Long Island. Nie, nie ta w Nowym Jorku. Jest druga, w indyjskim archipelagu Andamanów. I w przeciwieństwie do amerykańskiej jest kompletnym zadupiem. Według danych mieszka tam prawie 3000 osób. Jakoś nie bardzo chce mi się w to wierzyć. Miejsce zapomniane przez wszystkich hinduskich bogów. Tutaj nie dzieje się nic. Rzetelnie pracują tu rolnicy i nauczyciele. Ci, co handlują częściej siedzą przed sklepami, z nadzieją zrobienia jakiegoś interesu. Klienci zaś siedzą bez nadziei, bo zwykle nie mają kasy. Niestety, bycie handlowcem obliguje do handlowania, nawet jak klient jest goły jak święty turecki. Policjanta nie spotkałem, ale może nie nosi munduru, bo i tak wszyscy wiedzą kto jest kim. Psy szczekają, krowy przeżuwają, a dzieciaki grają w krykieta. Słowem – kompletny spokój. Z resztą psy szczekają rzadko, częściej zalegają w cieniu i śpią.
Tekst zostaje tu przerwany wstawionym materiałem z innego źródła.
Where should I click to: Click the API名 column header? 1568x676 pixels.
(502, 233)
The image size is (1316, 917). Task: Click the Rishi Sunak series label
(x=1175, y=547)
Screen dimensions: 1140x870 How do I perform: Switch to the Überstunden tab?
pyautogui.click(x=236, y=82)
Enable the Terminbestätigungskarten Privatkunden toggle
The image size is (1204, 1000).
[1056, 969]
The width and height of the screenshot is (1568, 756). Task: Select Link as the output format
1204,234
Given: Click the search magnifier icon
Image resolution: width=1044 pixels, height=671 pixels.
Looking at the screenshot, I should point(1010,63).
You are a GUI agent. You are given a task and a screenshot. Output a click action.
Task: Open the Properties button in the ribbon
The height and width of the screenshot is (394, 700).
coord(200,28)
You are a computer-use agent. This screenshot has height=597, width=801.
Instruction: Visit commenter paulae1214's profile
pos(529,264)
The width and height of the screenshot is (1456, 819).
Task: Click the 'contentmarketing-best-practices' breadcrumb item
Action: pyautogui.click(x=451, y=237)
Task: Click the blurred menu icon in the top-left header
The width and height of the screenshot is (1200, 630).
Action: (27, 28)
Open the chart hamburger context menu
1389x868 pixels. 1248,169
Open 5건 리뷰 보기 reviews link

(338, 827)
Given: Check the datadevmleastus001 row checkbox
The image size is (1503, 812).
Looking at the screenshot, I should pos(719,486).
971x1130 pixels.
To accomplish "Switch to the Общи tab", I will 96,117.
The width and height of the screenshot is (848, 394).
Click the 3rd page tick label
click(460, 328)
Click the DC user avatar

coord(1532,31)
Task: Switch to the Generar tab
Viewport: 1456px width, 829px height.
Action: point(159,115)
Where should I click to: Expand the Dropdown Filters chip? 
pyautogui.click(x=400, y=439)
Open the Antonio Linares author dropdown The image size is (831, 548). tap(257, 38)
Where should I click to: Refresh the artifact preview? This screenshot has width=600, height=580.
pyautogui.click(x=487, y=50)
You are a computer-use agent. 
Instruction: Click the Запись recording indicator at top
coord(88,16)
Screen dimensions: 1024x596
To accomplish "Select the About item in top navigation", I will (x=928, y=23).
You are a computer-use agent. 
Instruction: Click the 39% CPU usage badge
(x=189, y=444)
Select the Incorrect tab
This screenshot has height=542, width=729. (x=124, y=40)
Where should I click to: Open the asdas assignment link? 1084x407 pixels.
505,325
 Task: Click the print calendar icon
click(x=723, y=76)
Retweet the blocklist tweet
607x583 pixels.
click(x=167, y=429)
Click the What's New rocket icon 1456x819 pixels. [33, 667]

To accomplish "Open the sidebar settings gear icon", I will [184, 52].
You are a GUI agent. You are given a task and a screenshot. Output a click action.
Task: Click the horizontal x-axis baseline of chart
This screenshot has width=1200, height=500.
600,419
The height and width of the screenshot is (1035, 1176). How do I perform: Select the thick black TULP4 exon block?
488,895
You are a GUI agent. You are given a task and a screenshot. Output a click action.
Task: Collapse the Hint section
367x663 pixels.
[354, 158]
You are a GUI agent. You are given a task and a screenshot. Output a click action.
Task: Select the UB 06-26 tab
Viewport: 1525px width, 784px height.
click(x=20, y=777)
Na wyspie kiedyś była fabryka sklejki, ale zbankrutowała pozostawiając po sobie zabudowania i magazyny kompletnie teraz niepotrzebne. Ludzie, którzy tam pracowali pozostawili zaś po sobie domy, bo nie mogli ich ze sobą zabrać. W wielu miejscach widać opuszczone budynki mieszkalne rozmontowane przez tubylców i powoli zajmowane przez dżunglę. Czasem nienaruszone stają się mieszkaniem dla ptactwa. A ja kilka z nich na kliszy uwieczniłem.